Toujours dans le domaine de la reconnaissance, il n’est peut-être pas inutile ici de rappeler le calvaire de nos camarades victimes de la Guerre du Golfe ou devrais-je dire comme pendant des années pour l’Algérie, des « évènements du Golfe » ? Car, déjà durement touchés dans leur chair, ils doivent en outre faire face au mépris de l’état qui tente de se soustraire à ses responsabilités en se retranchant derrière une dialectique qui a de quoi faire pâlir d’envie les disciples de Lénine les plus chevronnés. Non content de laisser aux victimes déjà mises en situation précaire le soin de faire la preuve de la relation de cause à effet et ce face à la toute puissance de l’état, ce dernier refuse de reconnaître cette guerre comme telle avec toutes les conséquences que cela entraîne, en particulier la reconnaissance de la campagne double. Si cet engagement n’a été qu’un maintien de l’ordre, comme le soutien madame la ministre de la défense, que l’Etat verse, à titre rétroactif et avec les intérêts, la prime de police afférente à ce genre d’opération.
Et si ce conflit n’était pas une guerre, pourquoi, en signe de reconnaissance, avoir donné des croix de guerre ? Et quand je dis « donné, » c’est une contre vérité car, là aussi la mesquinerie et la petitesse n’ont pas de limites et l’Etat ne connaît pas la honte. Il nous récompense non pas par une médaille, mais uniquement par le droit de la porter… si nous la payons nous-même.
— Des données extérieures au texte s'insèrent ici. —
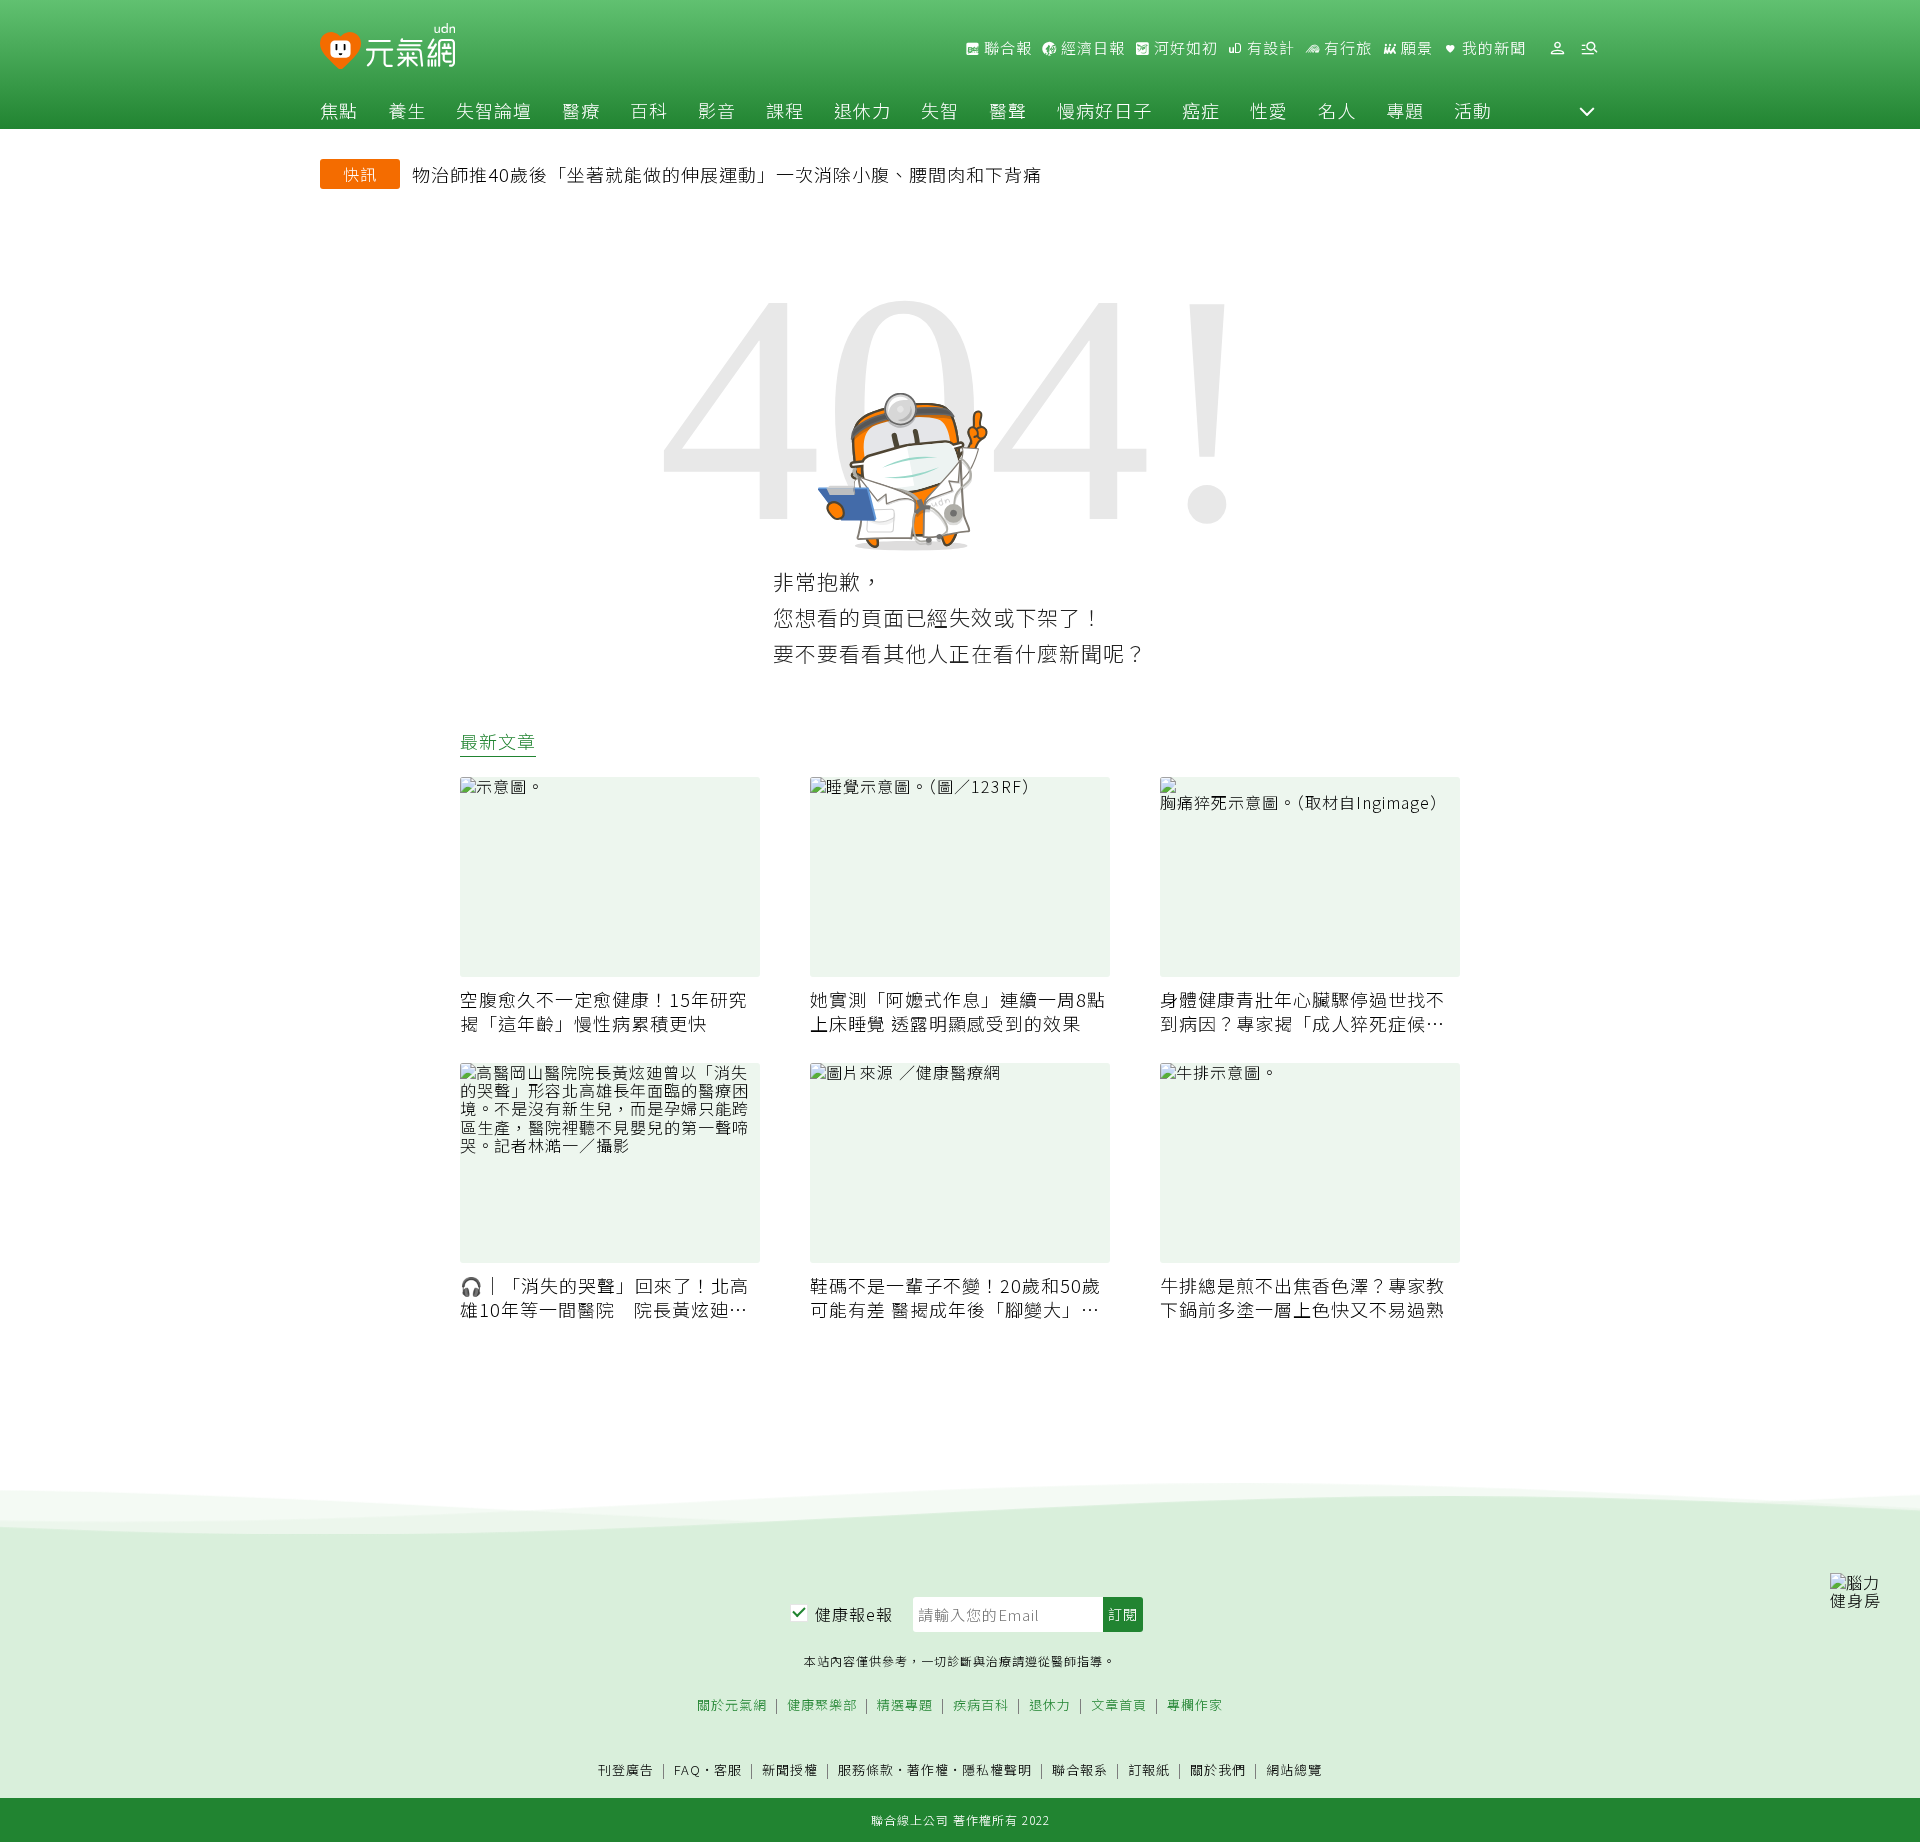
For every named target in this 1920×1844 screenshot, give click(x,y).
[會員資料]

Et en ce qui concerne les décorations étrangères, c’est encore pire ! Que l’on soit soumis à l’approbation de la chancellerie de la Légion d’Honneur pour les porter j’en conviens et c’est tout à fait normal si on ne veut pas voir tout et n’importe quoi sur nos tenues, mais il y a des pratiques qu’on a du mal à comprendre. A partir du moment où un type de décoration a été reconnu et autorisé une première fois, pourquoi obliger chaque récipiendaire ultérieur à refaire individuellement la même demande si ce n’est pour leur soutirer de l’argent ? Si tu me verses une prime, je protège ton magasin. Ca s’appelle du racket. Si tu me verses une prime, je t’autorise à porter ce que tu as gagné par ton comportement méritoire. Ca s’appelle comment ça ?
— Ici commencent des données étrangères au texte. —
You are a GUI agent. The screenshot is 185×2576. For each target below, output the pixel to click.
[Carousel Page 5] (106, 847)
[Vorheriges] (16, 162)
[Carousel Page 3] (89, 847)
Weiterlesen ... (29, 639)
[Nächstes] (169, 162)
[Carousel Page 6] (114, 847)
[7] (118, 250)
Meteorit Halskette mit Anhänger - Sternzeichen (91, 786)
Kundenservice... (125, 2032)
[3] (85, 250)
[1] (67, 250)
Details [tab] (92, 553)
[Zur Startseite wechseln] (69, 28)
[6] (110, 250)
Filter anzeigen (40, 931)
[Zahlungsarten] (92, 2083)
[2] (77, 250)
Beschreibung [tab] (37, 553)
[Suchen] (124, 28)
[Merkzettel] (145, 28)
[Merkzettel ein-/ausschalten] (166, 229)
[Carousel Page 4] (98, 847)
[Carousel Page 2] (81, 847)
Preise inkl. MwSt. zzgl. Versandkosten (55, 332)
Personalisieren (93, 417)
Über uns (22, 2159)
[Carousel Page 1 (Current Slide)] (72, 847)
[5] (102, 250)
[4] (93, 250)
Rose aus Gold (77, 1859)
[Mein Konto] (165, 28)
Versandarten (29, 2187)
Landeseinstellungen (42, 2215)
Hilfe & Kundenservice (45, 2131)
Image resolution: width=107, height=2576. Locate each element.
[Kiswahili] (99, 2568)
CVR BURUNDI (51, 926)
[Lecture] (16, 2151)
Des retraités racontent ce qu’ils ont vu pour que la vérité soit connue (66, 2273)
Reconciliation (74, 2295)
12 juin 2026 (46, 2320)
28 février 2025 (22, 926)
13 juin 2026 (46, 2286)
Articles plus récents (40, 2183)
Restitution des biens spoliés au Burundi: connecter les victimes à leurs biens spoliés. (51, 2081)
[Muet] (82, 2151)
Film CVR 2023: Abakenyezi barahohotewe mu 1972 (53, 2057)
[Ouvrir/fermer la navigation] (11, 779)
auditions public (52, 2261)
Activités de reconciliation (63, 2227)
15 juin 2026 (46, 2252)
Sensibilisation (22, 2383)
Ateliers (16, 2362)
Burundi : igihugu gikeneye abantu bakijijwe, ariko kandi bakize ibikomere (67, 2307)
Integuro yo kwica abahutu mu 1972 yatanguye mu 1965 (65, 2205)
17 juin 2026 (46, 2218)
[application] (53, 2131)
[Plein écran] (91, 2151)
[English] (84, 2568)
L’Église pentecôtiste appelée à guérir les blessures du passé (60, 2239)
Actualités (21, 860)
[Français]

On pourrait ainsi prolonger à volonté la liste des petites mesquineries de tous les jours qui n’empêchent pas de vivre mais qui pourrissent la vie. Encore seraient-elles plus supportables si, dans la plupart des cas, elles n’apparaissaient pas comme une trahison de nos chefs, de tous nos chefs, car ne vous déplaise, mesdames et messieurs nos chefs civils, en tant que tels, vous êtes, vous aussi, concernés par l’article 10 de nos statuts.